Indique, com base na notícia sobre os avós, onde está a decorrer o primeiro "Congresso dos Avós".

Excerto citado
------------

Público - 27 Nov 04

Avós Ganham Cada Vez Mais Protagonismo
Por ANDREIA SANCHES

As famílias são cada vez mais pequenas em números absolutos, mas mais multigeracionais, sendo que "a condição de avô/avó e respectivos papéis e relações estão a assumir um relevo crescente na sociedade contemporânea do Ocidente", afirmou ontem Sarah Harper, investigadora da Universidade de Oxford, no primeiro "Congresso dos Avós", que está a decorrer na Universidade Católica Portuguesa, em Lisboa.

"Estima-se que algumas pessoas possam ser avós por mais de metade das suas vidas", lembrou a antropóloga. Há estudos que apontam para que actualmente quase um terço das pessoas no Reino Unido sejam avós, papel que desempenharão em média 25 anos. Outros trabalhos sugerem que provavelmente três quartos da população chegará à condição de avô.

A diminuição das taxas de natalidade, o aumento da esperança de vida, a diminuição da mortalidade, o facto de as mulheres optarem por casar e ter filhos mais tarde faz com que "o mundo inteiro esteja a ficar mais velho", mas também com que haja cada vez mais avós e bisavós com plenas capacidades e saúde para terem uma vida activa e poderem "ser úteis à sua família", explicou.

Harper referiu que há "provas consideráveis", entre as espécies não humanas, "de que membros mais idosos da população, em particular dos avós, desempenham um papel importante no êxito da sociedade".

Nalgumas espécies, a presença dos avós contribui até para uma diminuição significativa da mortalidade infantil.

"O drama da longevidade"

------------

Material extraído
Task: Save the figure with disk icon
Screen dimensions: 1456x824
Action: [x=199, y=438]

------------

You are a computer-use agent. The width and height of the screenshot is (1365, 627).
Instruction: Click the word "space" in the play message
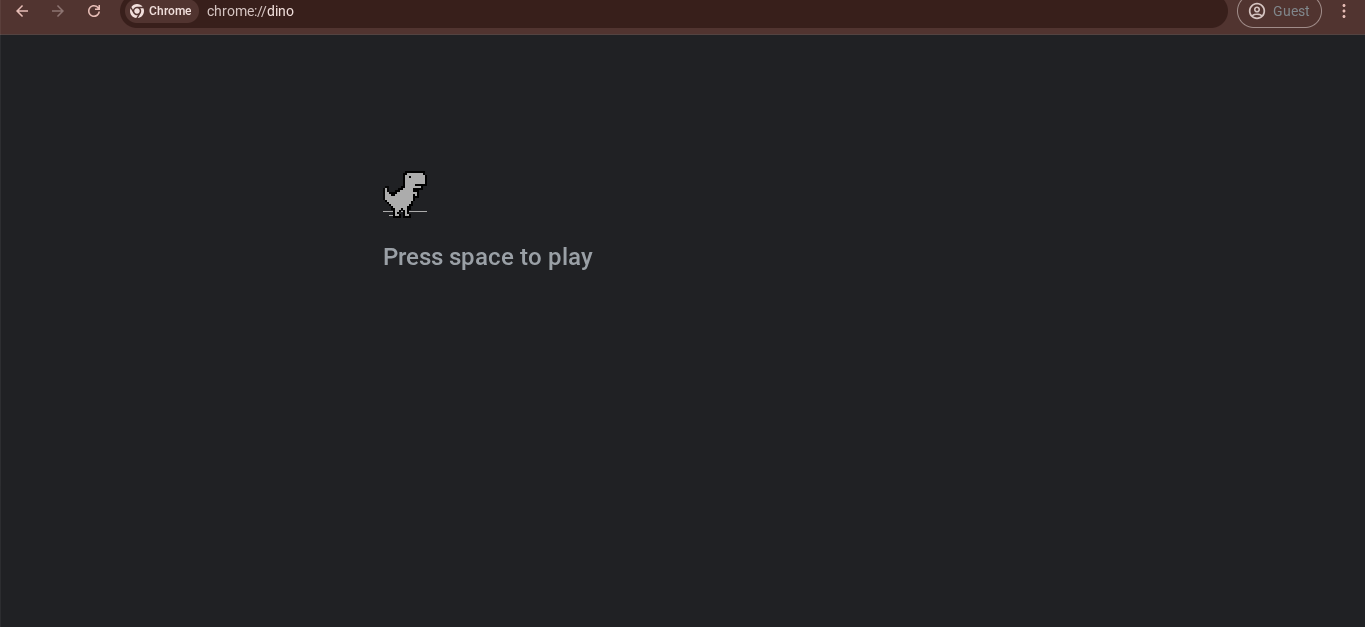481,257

------------

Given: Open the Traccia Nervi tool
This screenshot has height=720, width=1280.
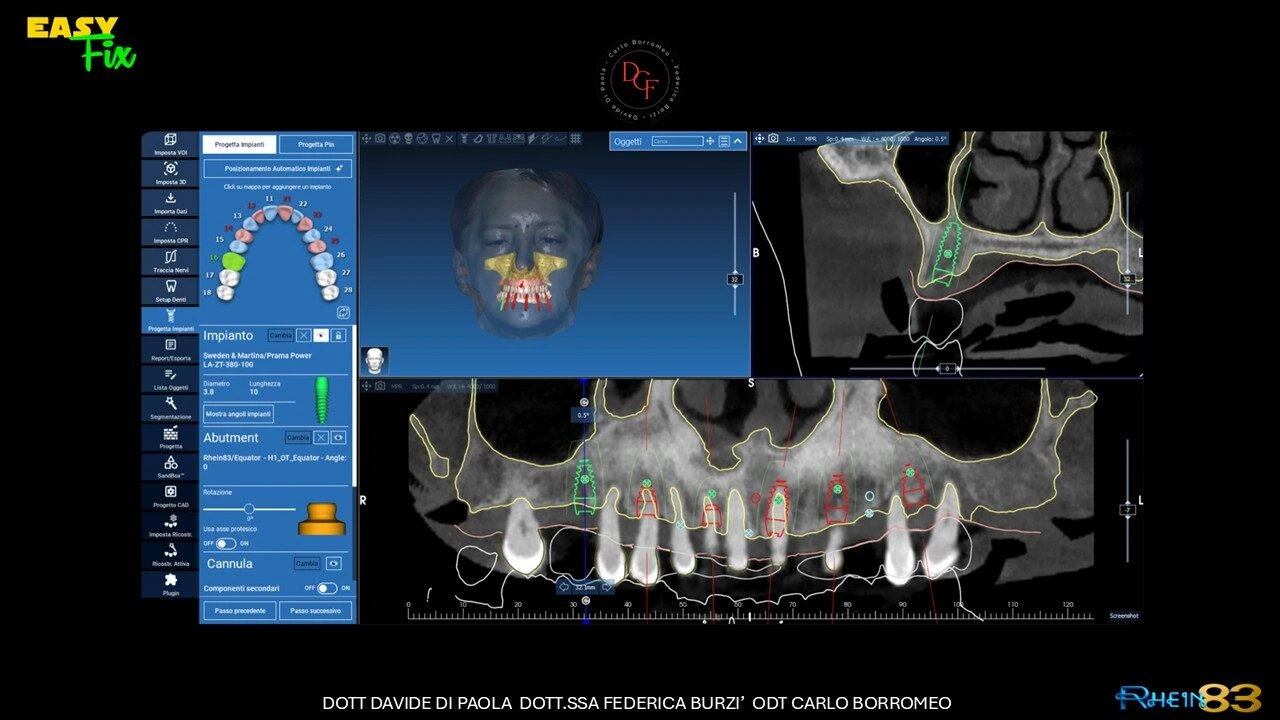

------------

Resultado
Na Universidade Católica Portuguesa, em Lisboa.